The wind had died down but the sky was a low, monochromatic gray, and a warm misty rain had begun to pepper the air. I walked across the damp sand of the beach, then clambered over the loose rocks and shale that led to the start of the cliff walk. I moved carefully, keeping my eyes on the paved path—slick with rain, and buckled in places by roots—instead of on the dramatic sweep of the Atlantic to my right. Some of the paved portions of the cliff walk had eroded away completely, and a faded sign warned walkers of its danger. Because of this, the path was not particularly well traveled, and I only saw one other person that afternoon—a teenage girl in a Bruins jersey that smelled as though she had just smoked a joint. We passed without saying anything or looking at one another.

Toward the end of the path, I walked along the top of a crumbling cement wall that marked the back property line of a stone cottage, the last house before a quarter mile of undeveloped land that culminated in our lot. The path then dipped down to sea level, crossed a short, rocky beach strewn with chewed-up buoys and seaweed, then continued along a steep rise through some twisted spruce trees. The rain had picked up, and I took off my wet sunglasses. The chance that either Miranda or Brad would be outside of the house was very slim, and my plan was to stop just short of the open sweep of cleared land, and position myself in a copse of hardy shrubs along the low part of the bluff. If either looked out and saw me with my binoculars they would assume I was a bird-watcher. If I was approached, I could retreat quickly to the path.

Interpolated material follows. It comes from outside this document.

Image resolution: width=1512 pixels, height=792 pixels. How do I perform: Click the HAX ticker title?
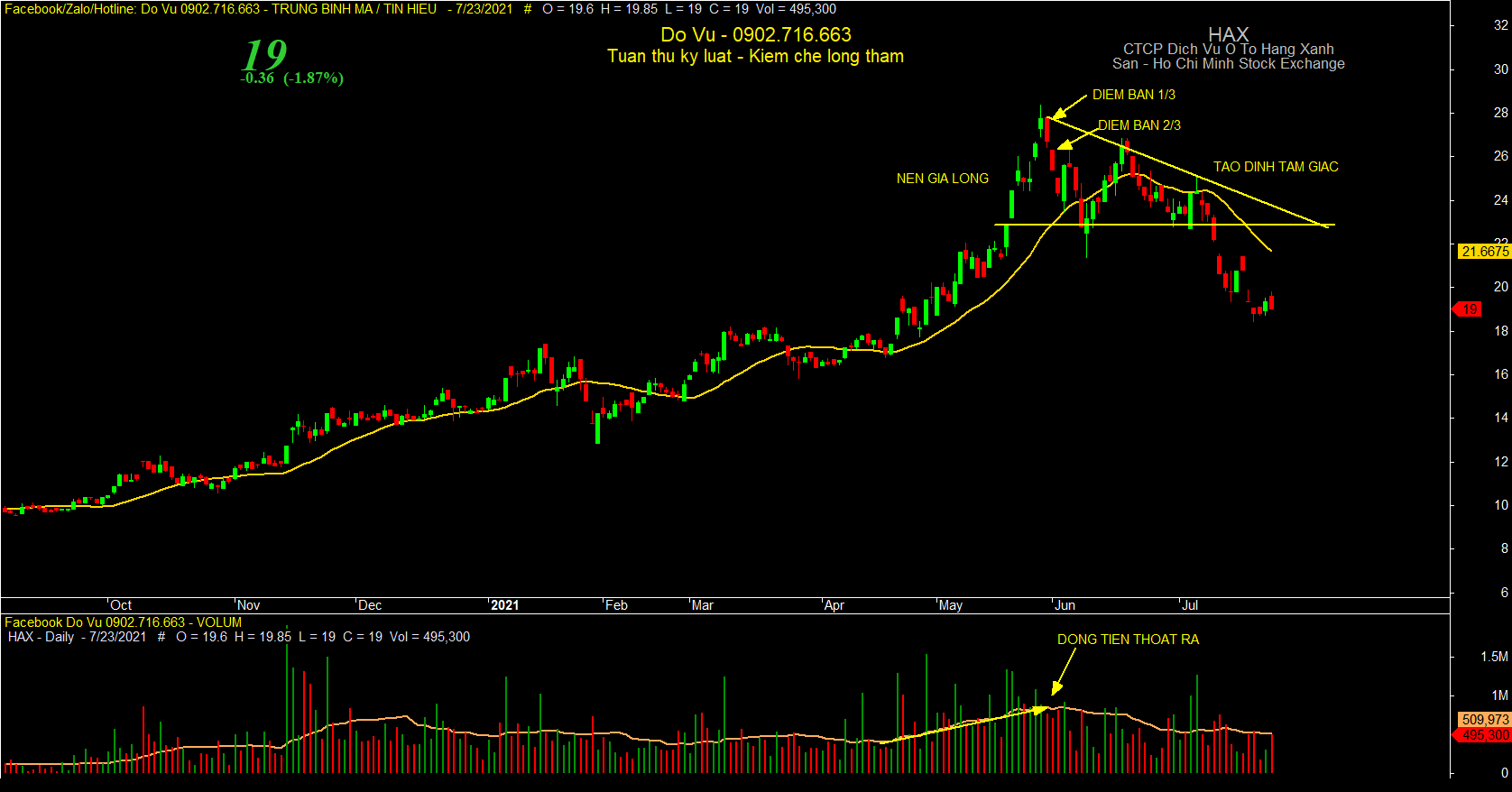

When I could see the house looming above the scarred land, it struck me, not for the first time, how the rear side—the side that faced the ocean—was stylistically opposite from the side that faced the road. The front of the house had a stone veneer with a smattering of small windows and a towering set of dark wood doors with exaggerated arches. The rear of the house was beige-painted wood, and all the identical windows with their identical balconies made it look like a medium-size hotel. “I have a lot of friends,” Miranda had said when I asked her why the house needed seven guest bedrooms. Then she’d shot me a look as though I’d asked her why she thought indoor plumbing was necessary.

I found a good spot under a stunted spruce that was bent and twisted like a bonsai tree. I lay down on the damp ground on my front, and fiddled with the binoculars till I started to get the house in focus. I was about fifty yards away and could easily see through windows. I swept along the first floor, not spotting any movement, then worked my way across the second floor. Nothing. I took a break, surveying the house with my naked eye, wishing I had a view of the front driveway. For all I knew, there was nobody at the house at all, even though Daggett’s truck had still been there when I dropped Miranda off.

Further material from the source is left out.